Hi Tom,

On Wed, 15 Nov 2023 at 18:47, Tom Rini <tr...@konsulko.com> wrote:
>
> On Wed, Nov 15, 2023 at 06:42:19PM -0700, Simon Glass wrote:
> > Hi Tom,
> >
> > On Wed, 15 Nov 2023 at 15:38, Tom Rini <tr...@konsulko.com> wrote:
> > >
> > > On Sat, Nov 11, 2023 at 05:09:12PM -0700, Simon Glass wrote:
> > >
> > > > Rather than passing it all the command-line args, pass in the pieces
> > > > that it needs. These are the image address, the ramdisk address/name
> > > > and the FDT address/name.
> > > >
> > > > Ultimately this will allow usage of this function without being called
> > > > from the command line.
> > >
> > > OK, so this goal is good.
> > >
> > > [snip]
> > > > +             return bootm_find_images(img_addr, argc > 1 ? argv[1] : 
> > > > NULL,
> > > > +                                      argc > 2 ? argv[2] : NULL, 0, 0);
> > >
> > > That we repeat this much harder to read test/if/else three times now is
> > > less good.  Can we find some way to hide the complexity here in the case
> > > where it's coming from a command and so we have argc/argv[] ?
> >
> > I can't really think of one. Ultimately this is coming from the fact
> > that the booti and bootz commands directly call bootm_find_images(). I
> > haven't got far enough to know whether that will still be true in the
> > end, but I hope not.
> >
> > IMO the correct place for the logic above is in the command-processing
> > code, where it decides which arg means what.
> >
> > I could imagine something like:
> >
> > static const char *cmd_get_arg(int argc, char *const argv[], int argnum)
> > {
> >    return argc > argnum ? argv[argnum] : NULL;
> > }
> >
> > but I'm not sure that is an improvement.
>
> I was thinking about this more after I sent this.
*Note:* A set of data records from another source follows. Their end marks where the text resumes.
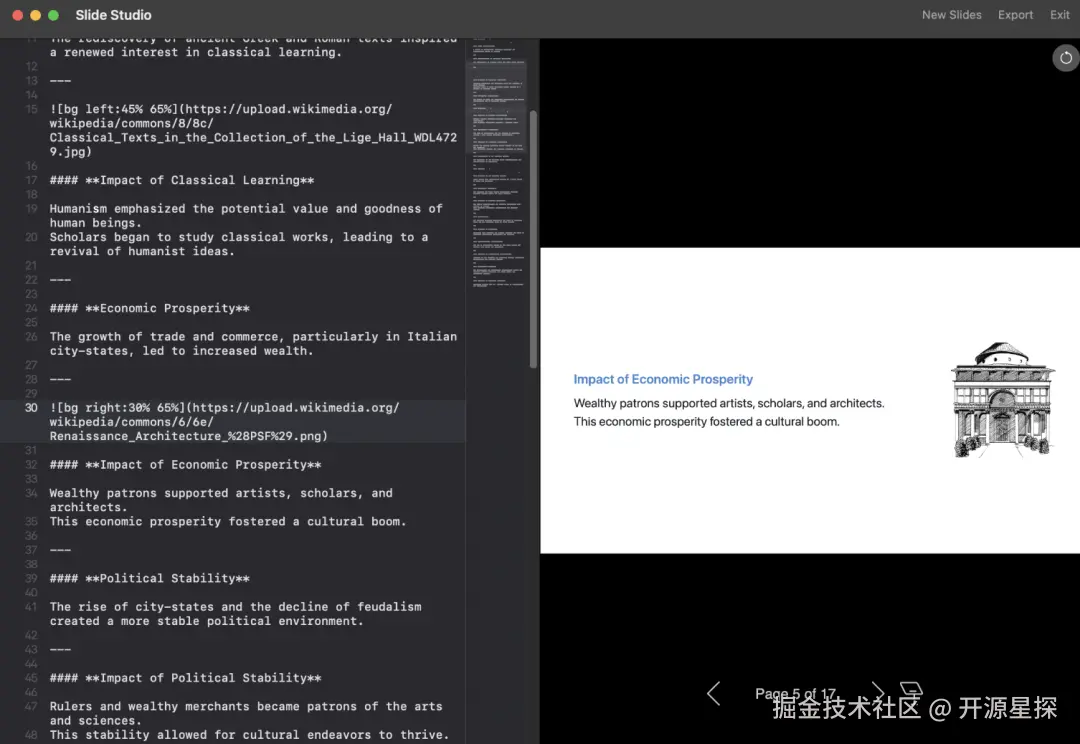Click the --- divider on line 28
1080x744 pixels.
62,379
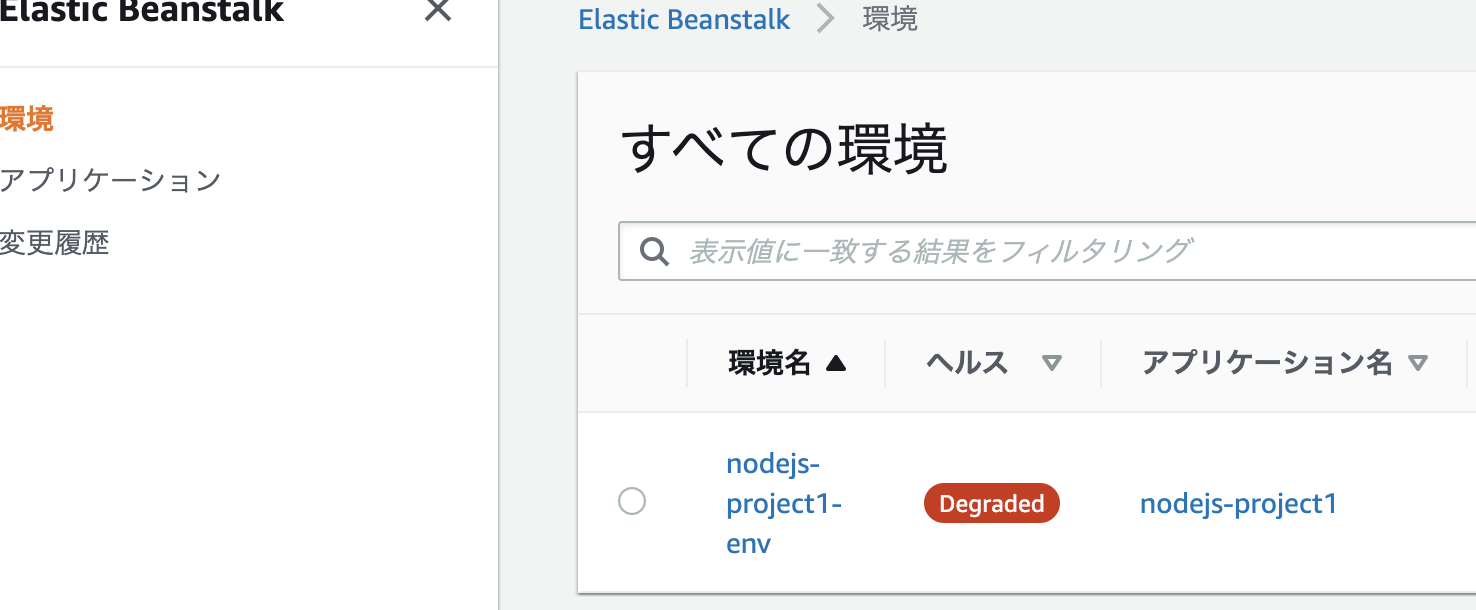Open アプリケーション from the sidebar
Screen dimensions: 1476x610
[x=112, y=180]
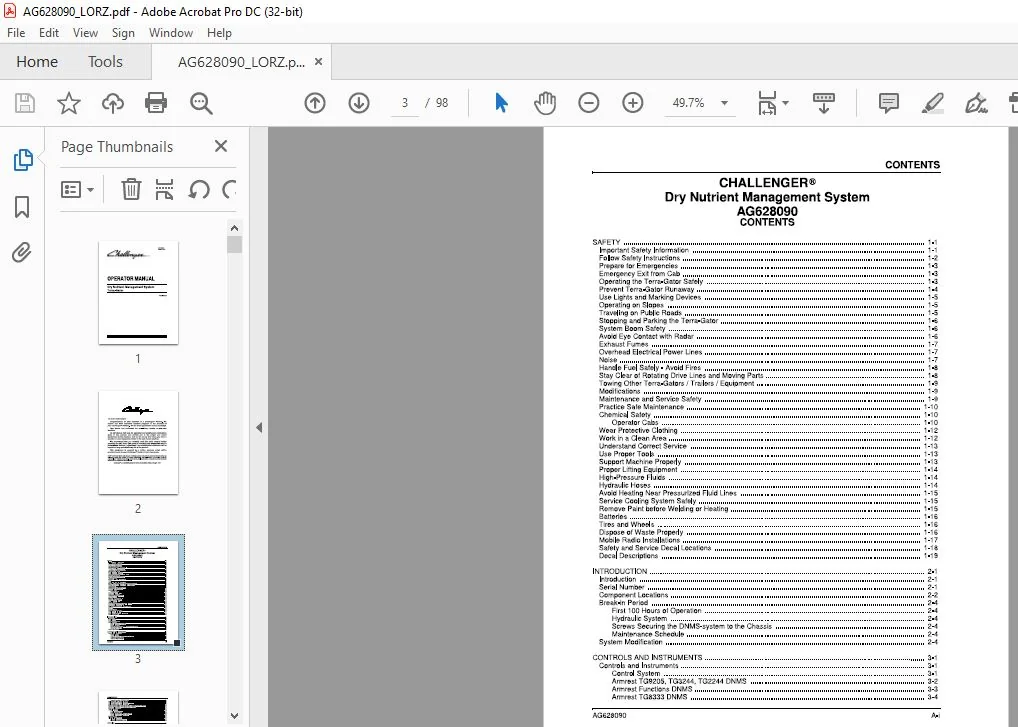This screenshot has height=727, width=1018.
Task: Select the page 2 thumbnail
Action: click(x=138, y=443)
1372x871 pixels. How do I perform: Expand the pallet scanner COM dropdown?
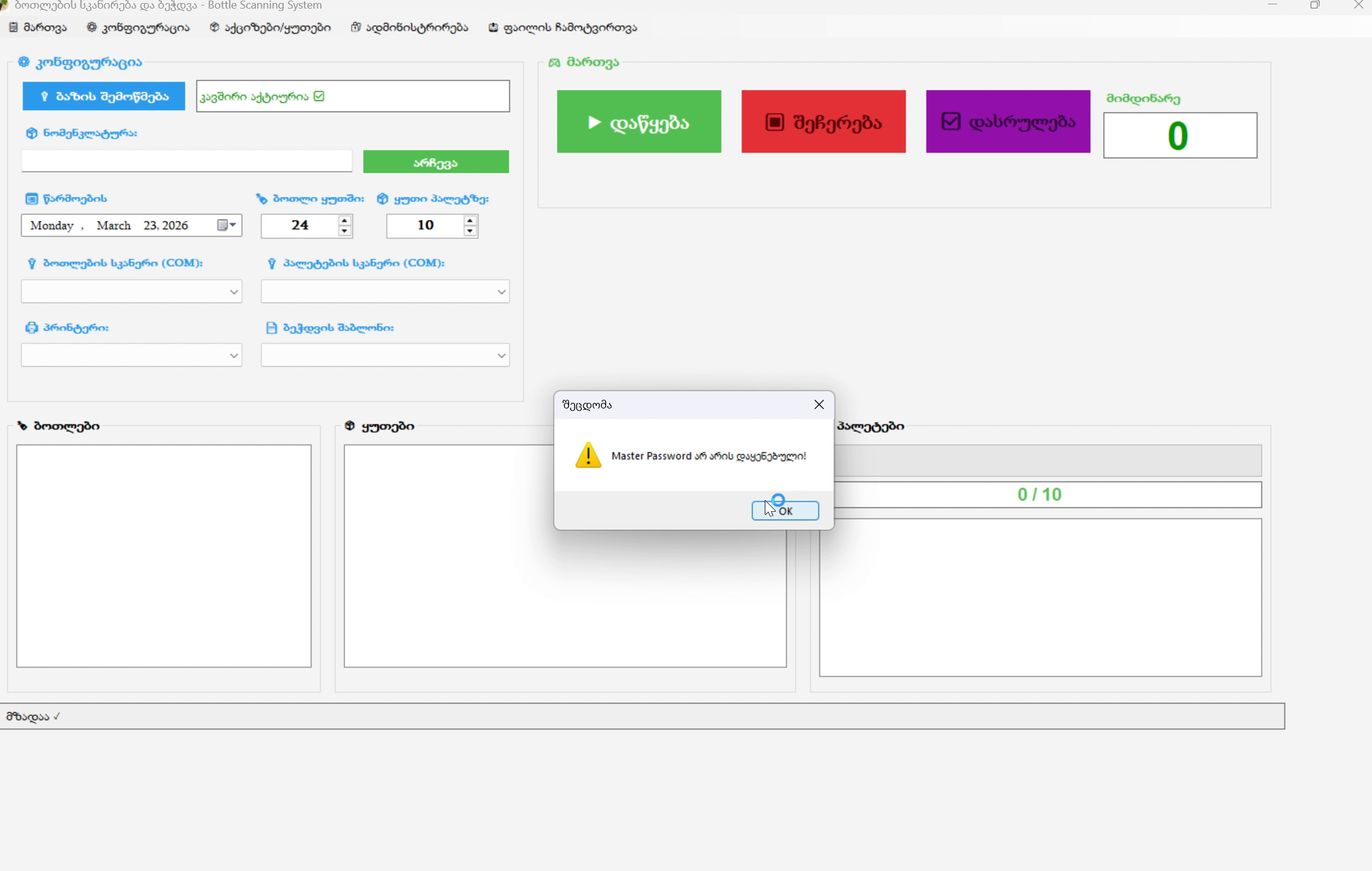[501, 292]
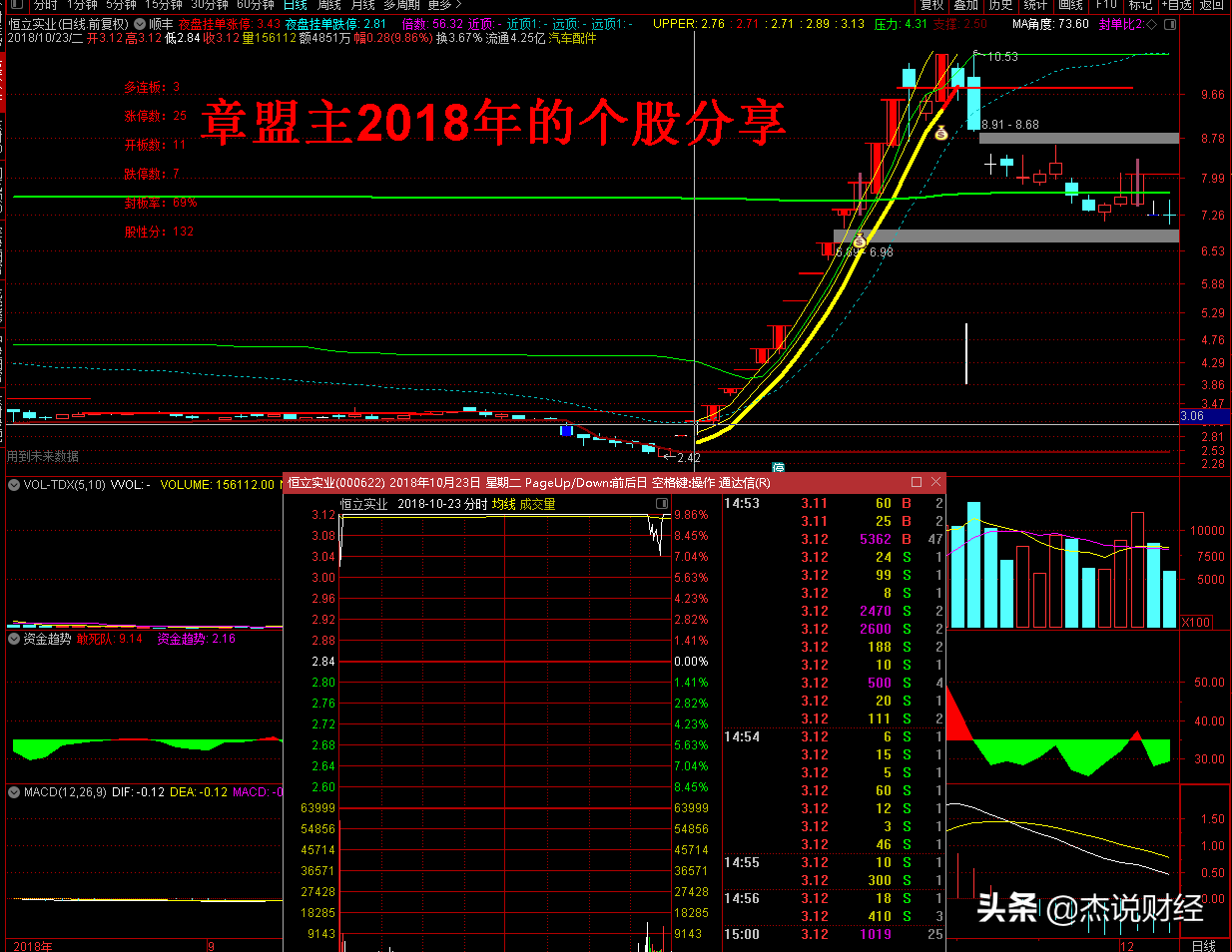Switch to the 日线 daily period tab
Image resolution: width=1232 pixels, height=952 pixels.
pos(296,5)
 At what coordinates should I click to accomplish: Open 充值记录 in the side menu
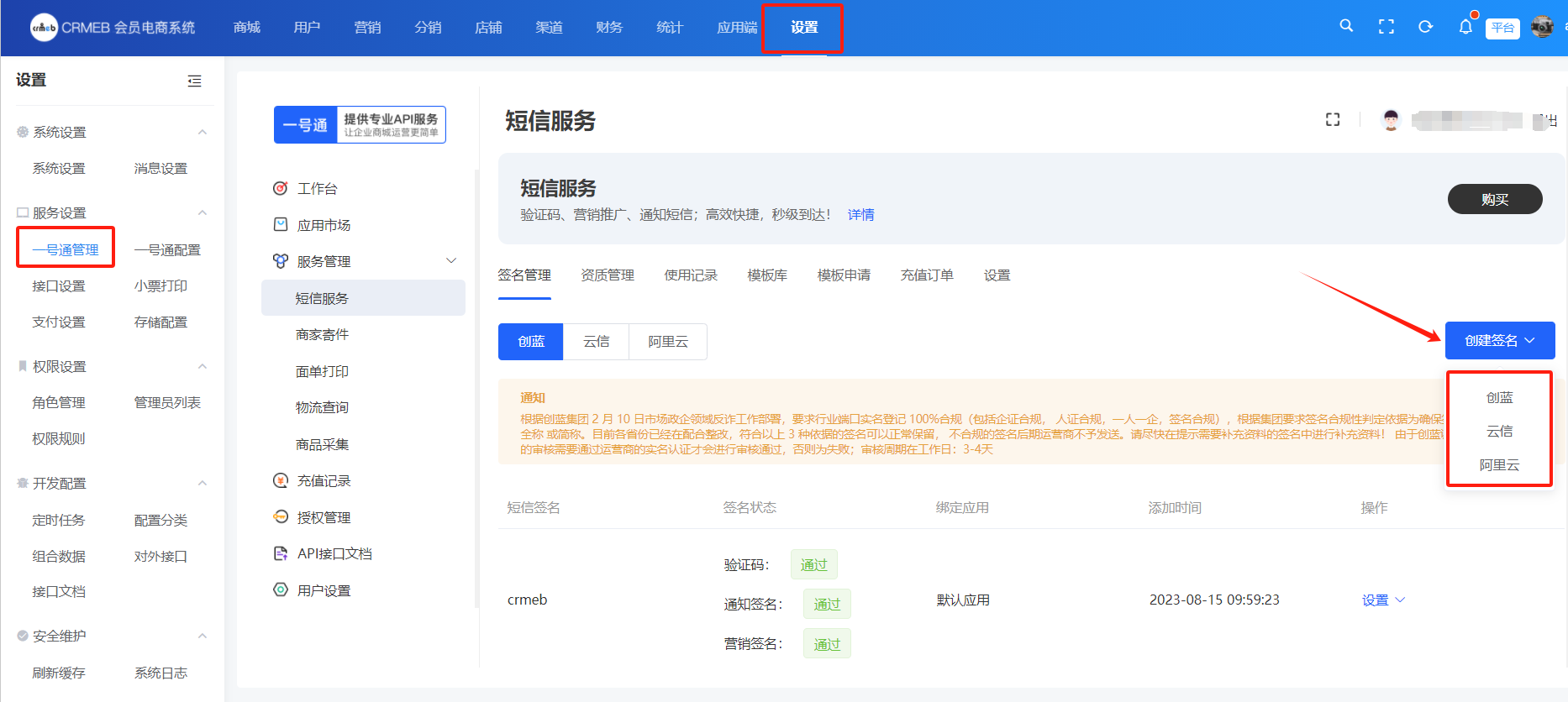[x=324, y=481]
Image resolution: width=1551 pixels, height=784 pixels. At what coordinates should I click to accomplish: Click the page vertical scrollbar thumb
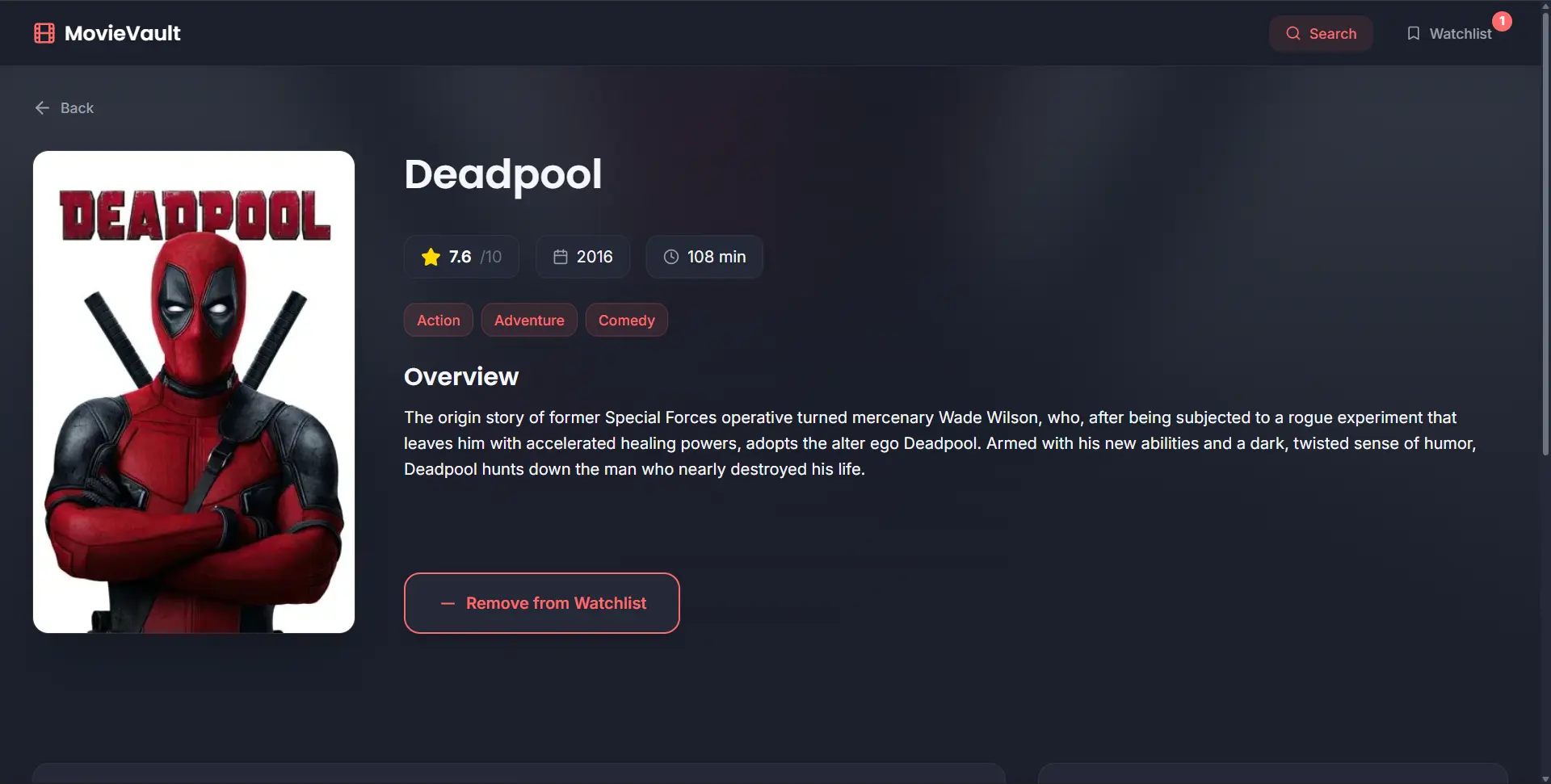(1545, 234)
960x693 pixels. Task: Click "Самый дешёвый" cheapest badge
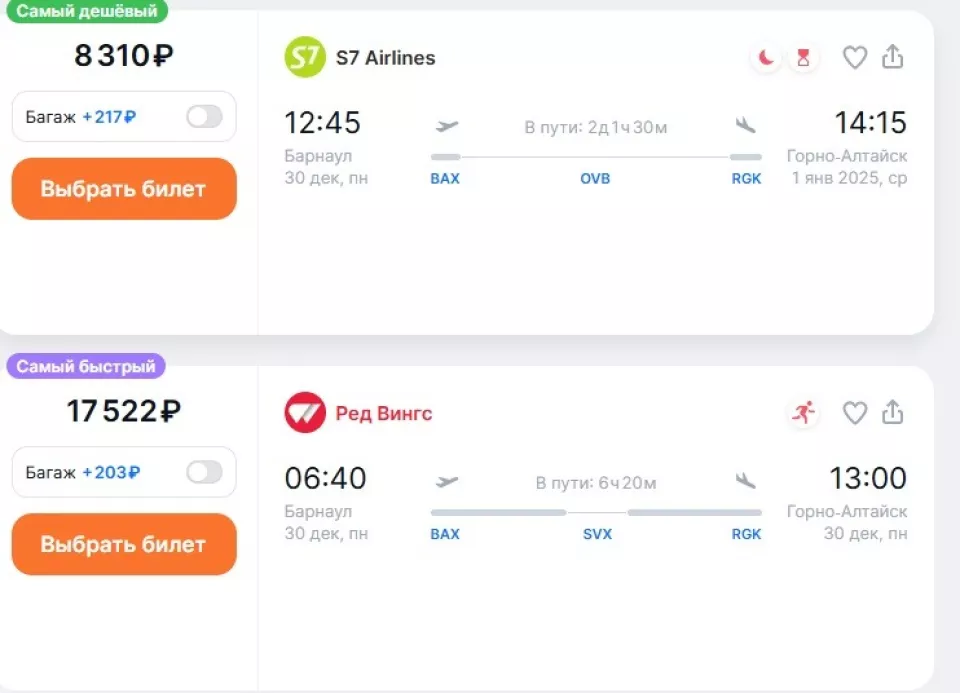point(86,11)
And I think we might
> indeed want an inline / macro to handle this case more generally as I
> suspect we'll have similar cases where we need argN-or-NULL as we
> refactor other areas of code to split "here is the command" from "here
> is the library functionality" of it. Then we'll have:
> ulong foo = cmd_arg_one(argc, argv);
> ulong bar = cmd_arg_two(argc, argv);
>
> librarycall(foo, bar, ...);

OK I can try something. But note that the one, two terminology becomes
confusing. Is the first argument zero or one? Also we often drop an
argument in a subcommand to allow things to start from 0 again.

It might be better to use first and second, instead?